Starke Anfangsphase des FCN

Der FC Nürnberg startete mit viel Schwung und trat in der Anfangsphase sehr dominant auf. Die Frankfurter, die vor dem Spiel hinter den Bayern ligaweit den meisten Ballbesitz hatten (62,7% im Schnitt), waren davon sichtlich überrascht.

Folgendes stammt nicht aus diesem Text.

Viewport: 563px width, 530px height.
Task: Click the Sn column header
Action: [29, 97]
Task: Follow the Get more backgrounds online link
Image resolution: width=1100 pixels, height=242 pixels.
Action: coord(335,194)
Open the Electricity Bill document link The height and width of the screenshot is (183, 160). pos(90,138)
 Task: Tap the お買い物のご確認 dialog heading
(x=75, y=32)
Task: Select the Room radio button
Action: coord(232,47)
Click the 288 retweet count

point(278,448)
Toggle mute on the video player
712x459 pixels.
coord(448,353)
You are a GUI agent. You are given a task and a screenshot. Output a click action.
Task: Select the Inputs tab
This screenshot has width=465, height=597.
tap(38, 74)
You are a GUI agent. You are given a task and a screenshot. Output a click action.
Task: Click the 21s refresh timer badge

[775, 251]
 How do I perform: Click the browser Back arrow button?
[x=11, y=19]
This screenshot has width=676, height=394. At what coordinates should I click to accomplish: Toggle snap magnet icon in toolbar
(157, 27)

Kiyotake rückte beim Pressing neben Pekhart vor und auch Mak positionierte sich in der Anfangsviertelstunde phasenweise sehr hoch, so dass die Pressing-Formation durchaus als 4-3-3 beschrieben werden kann.

Die Franken eroberten im zweiten Drittel zahlreiche Bälle, setzten anschließend die Außenspieler mit direkten Vertikalpässen ein um die Räume hinter den offensiven Außenverteidigern zu attackieren. Dadurch, dass sie sehr ballsicher wirkten, waren sie oft nur mit Fouls zu stoppen – sieben SGE-Fouls standen nach 20 Minuten nur einem von Nürnberg gegenüber. Zambrano hatte beispielsweise Glück nicht schon vorzeitig duschen geschickt zu werden, als er in der 19. Minute Pekhart an der Strafraumgrenze zu Fall brachte.

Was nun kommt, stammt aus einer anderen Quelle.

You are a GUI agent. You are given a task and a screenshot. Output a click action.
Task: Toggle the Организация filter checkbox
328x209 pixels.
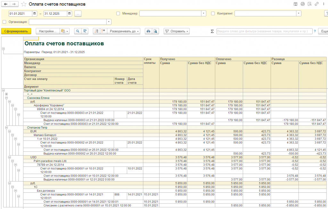click(x=4, y=22)
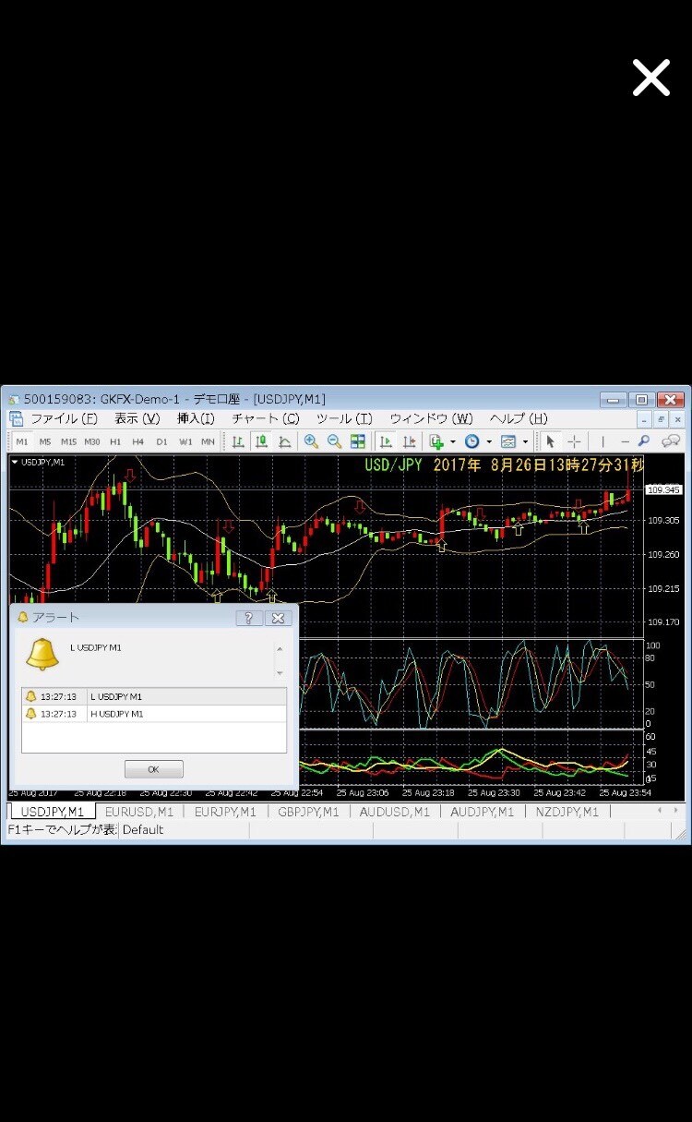The height and width of the screenshot is (1122, 692).
Task: Toggle the M5 timeframe button
Action: click(45, 441)
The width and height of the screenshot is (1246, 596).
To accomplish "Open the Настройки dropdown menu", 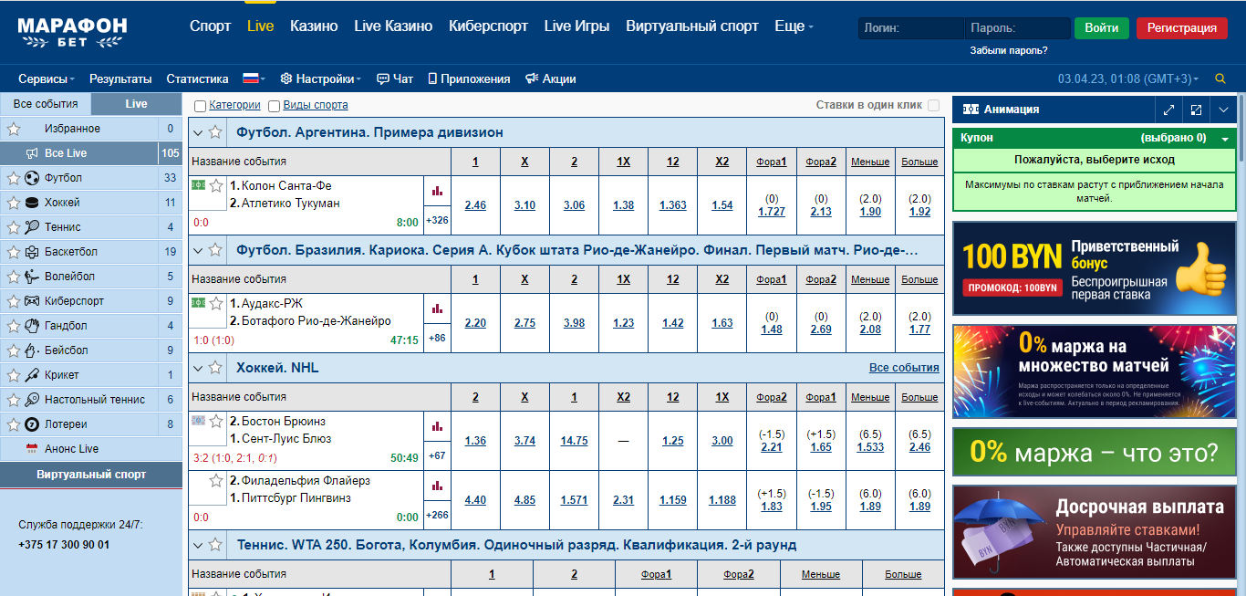I will point(321,79).
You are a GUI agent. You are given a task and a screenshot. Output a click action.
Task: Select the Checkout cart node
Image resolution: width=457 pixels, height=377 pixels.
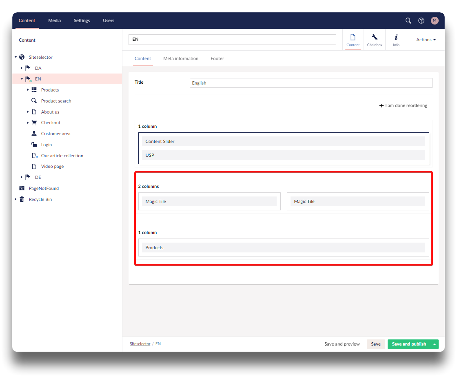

Verletzungsbedingte Umstellungen

Grundformation Frankfurt ab der 21. Minute

Schon früh musste Veh aufgrund von Verletzungen umstellen. Die angeschlagenen Schwegler und Occean wurden durch Lanig und Hoffer ersetzt. Die taktische Ausrichtung änderte sich dadurch aber kaum. Lanig gab wie Schwegler eher den tiefen Spielmacher und wagte sich kaum über die Mittellinie, während Rode weite, vertikale Wege ging.

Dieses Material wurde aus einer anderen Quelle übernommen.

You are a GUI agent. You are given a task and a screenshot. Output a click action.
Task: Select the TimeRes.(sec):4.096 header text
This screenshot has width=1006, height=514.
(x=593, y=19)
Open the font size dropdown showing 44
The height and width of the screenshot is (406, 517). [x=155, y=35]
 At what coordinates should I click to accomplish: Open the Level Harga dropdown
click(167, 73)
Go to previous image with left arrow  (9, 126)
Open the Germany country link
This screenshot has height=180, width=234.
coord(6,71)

Hoffer übernahm Occeans Rolle ebenfalls eins zu eins, allerdings orientierte er sich bei Nürnbergs Spielaufbau auffällig oft zu Klose, wodurch man dessen Diagonalpässe, wie zum Beispiel gegen Gladbach, in den Rücken der Außenverteidiger verhindern wollte. Rein auf die Angriffs-Aufgaben beschränkt blieb der Österreicher aber blass – abgesehen von seinem Treffer zum 1:0, der für den Spielcharakter aber durchaus eine Wende darstellte. Die Eintracht wurde sicherer und kontrollierte das Geschehen, beschränkte sich dabei aber nicht ausschließlich auf Querpässe in der Abwehrlinie.

Auch das Gegenpressing funktionierte fortan besser und bei der Eroberung zweiter Bälle errungen die Frankfurter die Oberhand, so dass es ohne Gegentor in die Kabinen ging.

Das unkompakte Pressing des 1. FC Nürnberg – Frankfurts Doppelsechs hatten keinen Druck

Spiel gegen den Ball

Nürnberg startete wie eingangs erwähnt mit einem recht hohem Mittelfeld- bzw. Angriffspressing. Dieses wurde aber mit fortschreitender Spielzeit immer weniger kompakt. Oftmals liefen nur Pekhart und etwas versetzt Kiyotake den Spielaufbau der Eintracht an, während hinter ihnen ein Loch klaffte, das aus der fehlenden Rückendeckung resultierte. Die nebenstehende Grafik veranschaulicht diesen Sachverhalt.

Die Frankfurter Hintermannschaft erfährt keinen Druck, da eine Vielzahl an Dreiecksbildungen möglich ist, zum Beispiel Zambrano-Lanig-Jung oder Zambrano-Anderson-Rode. Besonders deutlich wurde dieser Effekt wenn die Eintracht in eine Dreierkette – meist ließ sich Lanig fallen – abkippte. Nur fünf Zweikämpfe bestritten die beiden Sechser auf der Zentralachse des Gegners – zu wenig, um ihn konsequent unter Druck zu setzen.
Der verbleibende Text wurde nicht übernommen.